Now let's talk about the camera setup. This image is what's known as a long exposure, which means that the shutter of your camera remains open for an extended period of time during the shot. To do this it is best that you put your camera in "M" manual mode. In manual mode you have control over all settings so you must know how to adjust them on your specific camera. So dust of your cameras owners manual or search for your model online for the correct setting adjustments. With this low light you need to set your camera up to be able to bring in any light it can so first let's adjust your aperture setting. Now from lens to lens this setting will change because of the inner diameter of the lens but just set your aperture "F#" to the lowest possible number. The lens I was using let me go down to F3.5. This is going to open up the inside shade of the lens and allow the most light to get into you sensor. 

Next is ISO, I have found that it is better to use a low ISO setting when shooting shots like this because you tend to get a lot of noise when your cameras sensor overly sensitive. So believe it or not I keep with an ISO of 100 even in this dark situation. I would rather give the camera more time than worry about crappie shots. Which leaves us with one last setting which is shutter speed. With this you have a few options first you can use a pre timed shutter speed that your camera has built in. Most cameras will have at most a 30 sec exposure time, so if you can get your shot done in that amount of time then that will work. Or you can set your shutter speed to "bulb" witch allows you to open the shutter and leave it open until you want to close it. 

With my camera the bulb mode setting can be controlled in two ways. First you have the shutter release button, press and hold this button and the shutter will remain open until you let your finger off the button. This will work but it is hard even with the best tripods not to move the camera while holding the button. Option two is to use a remote shutter release button, you can pick one up for your camera online for relatively cheep. With the remote you push the button once and the shutter opens and you push the button again to close it. Much easier and completely hands off the camera and tripod makes for no movement in the shot. I always recommend the remote method for anyone trying to do this type of shot and if you are attempting it alone there is no other way.

Lastly, in the dark your camera will not be able to autofocus, so you will need to set your camera to manual focus mode.

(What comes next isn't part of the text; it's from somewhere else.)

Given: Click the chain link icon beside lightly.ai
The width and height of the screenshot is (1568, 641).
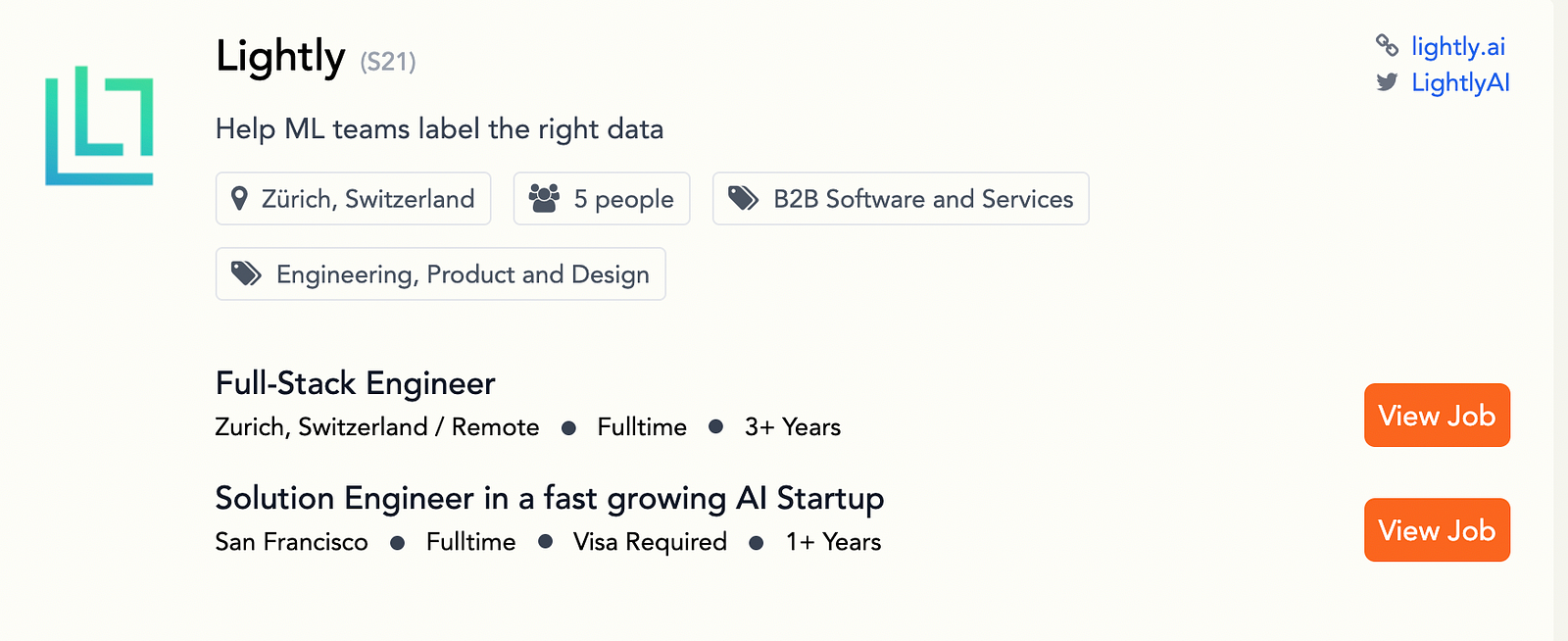Looking at the screenshot, I should coord(1387,45).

To focus your shot put bright light on your main subjects and set your focus and leave it. My lens has an infinity setting on the lens that puts everything in focus so check your lens, you may have the same.  

Camera setting recap

Aperture  F3.5

ISO 100

Shutter speed "bulb" 45-50 seconds  

Manual Focus  

 

Here are some videos that will help you better understand some of these settings on your camera. Shutter speedISO, and Aperture.

I would start with a 10 or 15 second Shutter speed, and adjust from there.  

So the whole idea is to light the fuse, trigger the camera. And sit back and watch the show once the firework has stopped check you camera to see what you got! 

Get creative with sparkles and write your name in the air. Your camera will pick up everything in one image. 

Try it!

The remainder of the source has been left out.